I love apple crisp. It reminds me of all the apple pie smells I associate with comfort baking. This crisp is delightfully pleasurable to eat, and the fact that it has half the fat and calories of traditional crisps, makes it even better.
There is no butter or flour in this recipe, yet the apples still bake up soft and almost creamy, the topping gets crisp and nutty and browned with a light sweetness that does not cloyingly detract from the apples. I love to make this in ramekins, so each person can decorate their own with a plop of ice cream or whipped cream, though I like to eat mine plain.
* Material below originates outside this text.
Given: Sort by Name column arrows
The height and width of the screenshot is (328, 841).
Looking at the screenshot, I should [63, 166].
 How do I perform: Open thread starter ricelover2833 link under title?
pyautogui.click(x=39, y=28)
"Granny Smith apples have a lovely tart flavor and stay firmer when they are baked. If you aren't a fan, choose a firm apple like Honey Crisp or Gala."
Notes: Almond meal is natural, finely milled.
HEALTHIER APPLE CRISP
Ingredients: 2 granny smith apples, 2 tbsp. melted coconut oil, 1/4 cup rolled oats, 1/4 cup broken pecans, scant 1/4 cup brown sugar, 1/4 cup almond meal, 1/2 tsp. cinnamon, 1/2 tsp. ground ginger, pinch of salt.
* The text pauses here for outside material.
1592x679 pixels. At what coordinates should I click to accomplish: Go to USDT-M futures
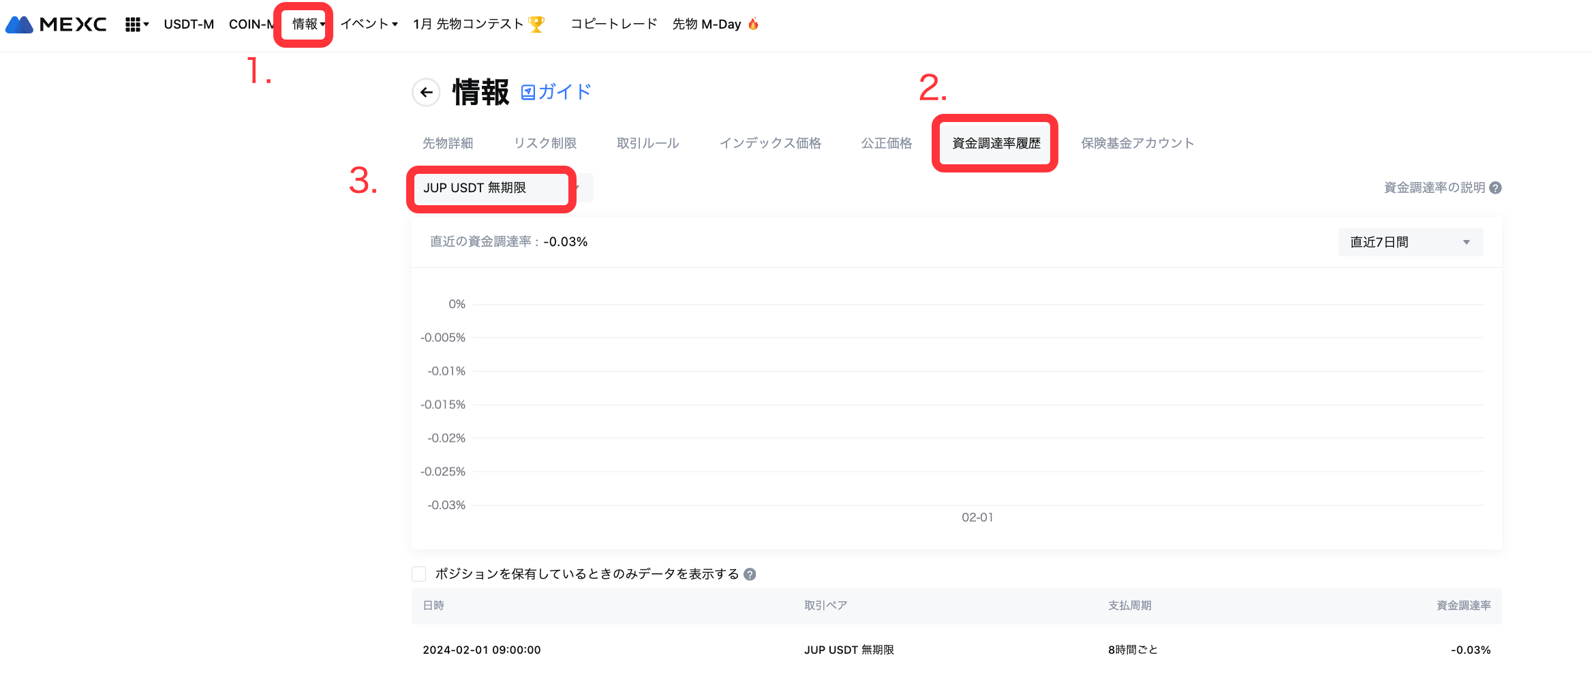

1. Preheat oven to 350* and spritz two ramekins with cooking spray.
2. Peel, core and slice apples thinly, set aside.
3. In a medium bowl, stir together oats, pecans, brown sugar, almond meal, cinnamon, ginger and salt. Pour over melted coconut oil, stir to coat well.
4. Fill the ramekins with apples. Halve the crisp topping between the two, covering the top of the apples generously (about 1/2 cup of topping per ramekin).
5. Bake for 25-30 minutes, until apples are soft and crisp is perfectly golden. Cool slightly before serving.